Malheureusement, que ce soit avant ou après coup, il est impossible de distinguer le « benskineur » non indentifiable qui gagne tranquillement sa vie, et le bandit qui opère en moto. De là à se venger sur tout motocycliste qui vient à passer sur le lieu de l’agression, de la part de ceux qui se sentent solidaires de l’agressé, et surtout s’il est décédé des suites de l’agression, il n’y a qu’un pas que les jeunes de Déido ont d’autant plus spontanément franchi, qu’ils sont victimes comme tous les Camerounais, de ce que vous nous permettrez d’appeler « le phénomène du cliché ».

Le phénomène du cliché né des constructions ostracistes, et des carences éducatives et citoyennes, veut par exemple qu’aujourd’hui au Cameroun, tout homme circulant en moto ne soit qu’un « benskineur », avec la connotation du mépris qui est évident. Et le « benskineur » est nécessairement « allogène », et  l’ « allogène est nécessairement originaire de telle ou telle ethnie, que l’on peut  d’ailleurs désigner à tout le monde, en toute circonstance, en disant simplement : « les mêmes… »

Pourtant, en l’occurrence, une chose est sûre : sans pour autant se connaître ni le faire exprès, des bandits et des benskineurs habitent  et opèrent dans tous les quartiers de Douala, Déido compris. Alors, si on n’est pas un « pêcheur politique » en eaux troubles, on ne peut à partir d’un braquage motorisé, fût-il meurtrier, inciter à une guerre de clichés entre les paisibles populations d’un quartier exaspéré par la carence de l’autorité publique, et une corporation professionnelle certes inorganisée, mais d’une utilité publique désormais avérée.

Qui, le fait ainsi abuserait de son influence pour dévoyer une jeunesse qui au contraire, a  besoin d’apprendre que « nul n’a le droit de se faire justice »  et que ce sont les vertus de dialogue et d’acceptation de l’autre qui ont permis à ses parents et grands-parents, venus des quatre coins du Cameroun et même d’Afrique, de s’installer et de vivre harmonieusement, depuis plusieurs siècles, dans cette cité pilote qu’ils ont également construite ensemble, à la sueur de tous ceux qui y sont nés ou venus, dans l’intérêt de tous ceux qui y vivent.

Cette cité pilote, et aujourd’hui cosmopolite, est devenue, par la diversité de sa composition, la qualité démocratique de cohabitation entre ses composantes que n’ont pas altérées quelques velléités de divisionnisme, et par sa dynamique économique d’ensemble, une authentique préfiguration de ce que doit devenir le Cameroun sur le vrai chemin de son intégration nationale. Et si nous parlons de l’incident meurtrier qui vient de troubler sa quiétude pendant quelques jours, comme d’ « un signe du temps », c’est parce qu’il a montré combien les hommes politiques et journalistes vont désormais avoir à faire attention dans leurs analyses des faits et leur manipulation des mots et expressions tels que « natif », « autochtone », « allogène», « communauté » qui, de toute évidence, ne sont pas des vecteurs de la « mystique nationale » dont le Cameroun a besoin.

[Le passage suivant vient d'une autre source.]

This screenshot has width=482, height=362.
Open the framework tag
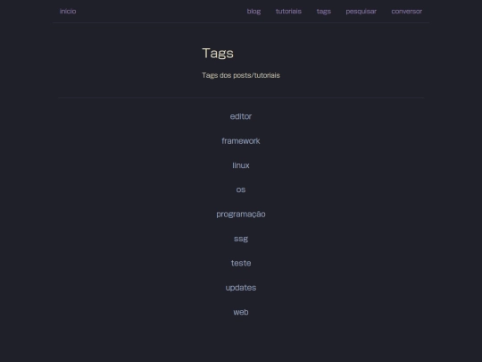[241, 141]
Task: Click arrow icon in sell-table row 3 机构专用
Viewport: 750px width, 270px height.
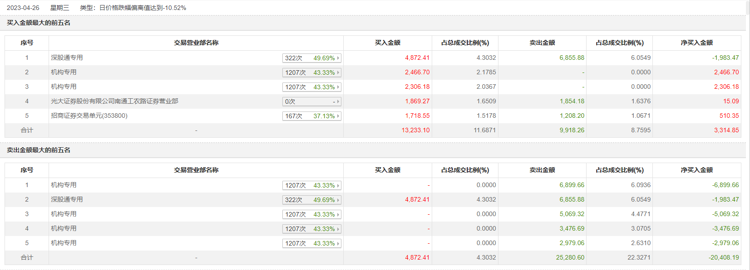Action: click(x=338, y=214)
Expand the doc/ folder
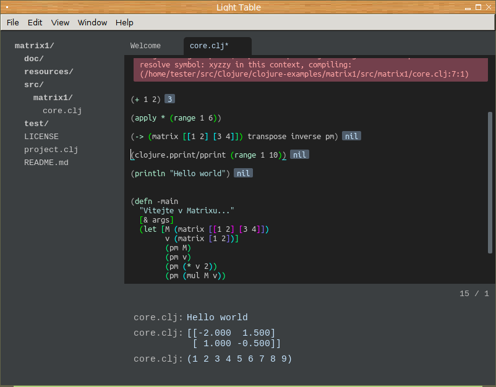 34,59

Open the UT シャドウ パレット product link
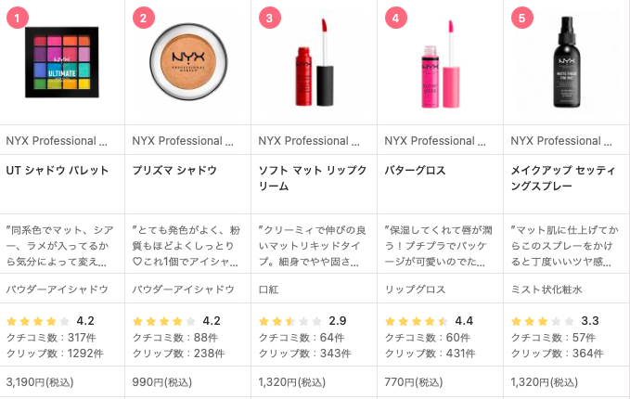click(58, 171)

Il a également montré combien les problèmes sociaux que génèrent la démographie et le développement urbain peuvent s’aggraver de manière exponentielle, et créer des situations potentiellement incontrôlables s’ils sont a priori banalisés, ou si leur solution est continuellement différée.

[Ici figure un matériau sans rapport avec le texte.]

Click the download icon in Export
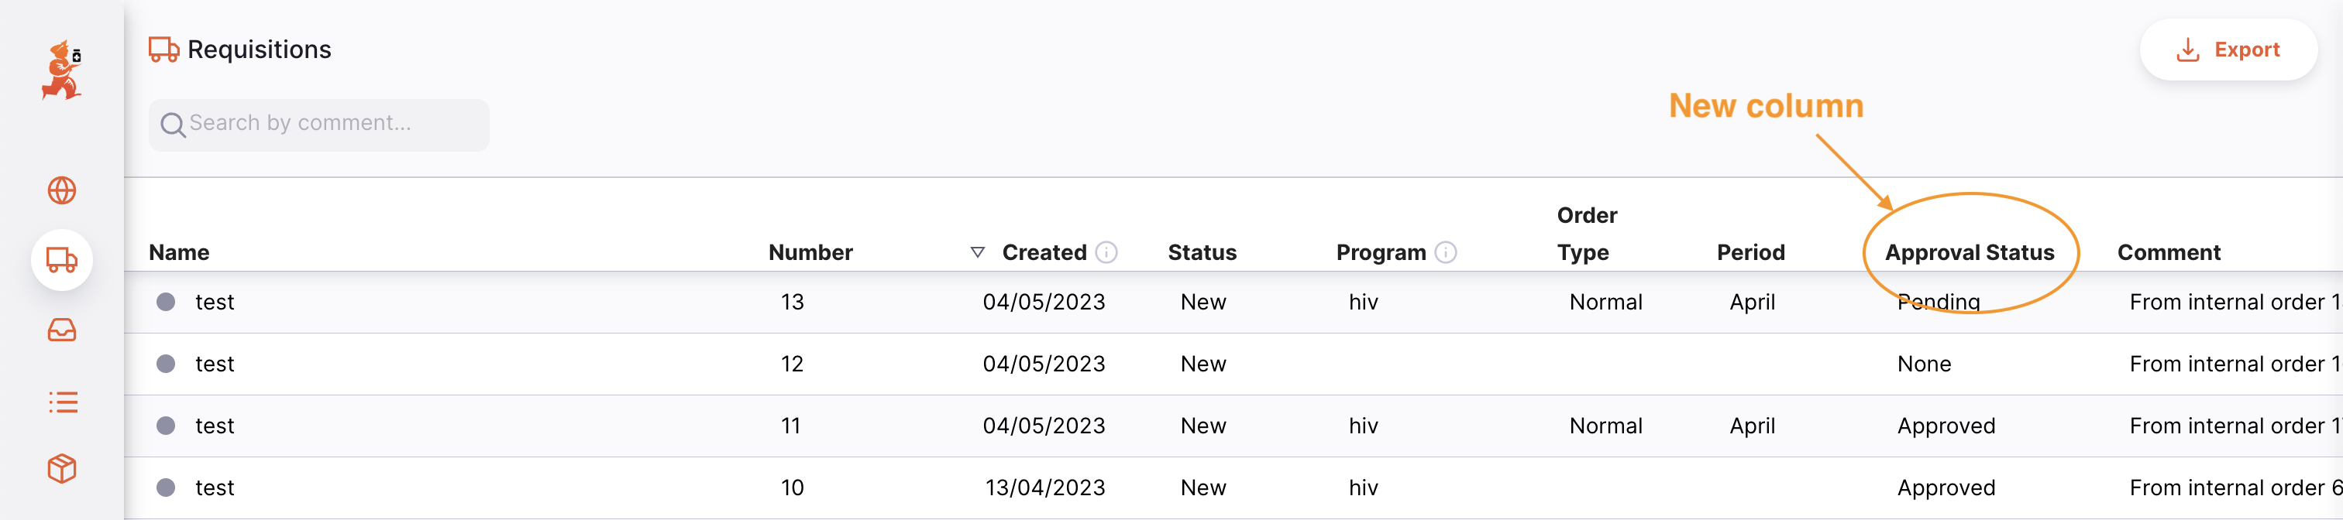2343x520 pixels. coord(2187,50)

En l’espèce, nous pensons que désormais les autorités administrative et urbaine de Douala ont compris la nécessité d’organiser ce dont la force des choses a fait une profession, non pas en commençant comme d’habitude par la fiscalisation, mais par la formalisation ( réglementation de l’activité, éligibilité à l’activité, permis de conduire, immatriculation de l’engin, registre des professionnels, marques d’identification, itinéraires, formation, syndicalisation, et tout ce qui peut permettre de distinguer un benskineur  d’un motocycliste personnel). Savoir interpréter les signes du temps peut permettre de prévenir et ne pas avoir à guérir.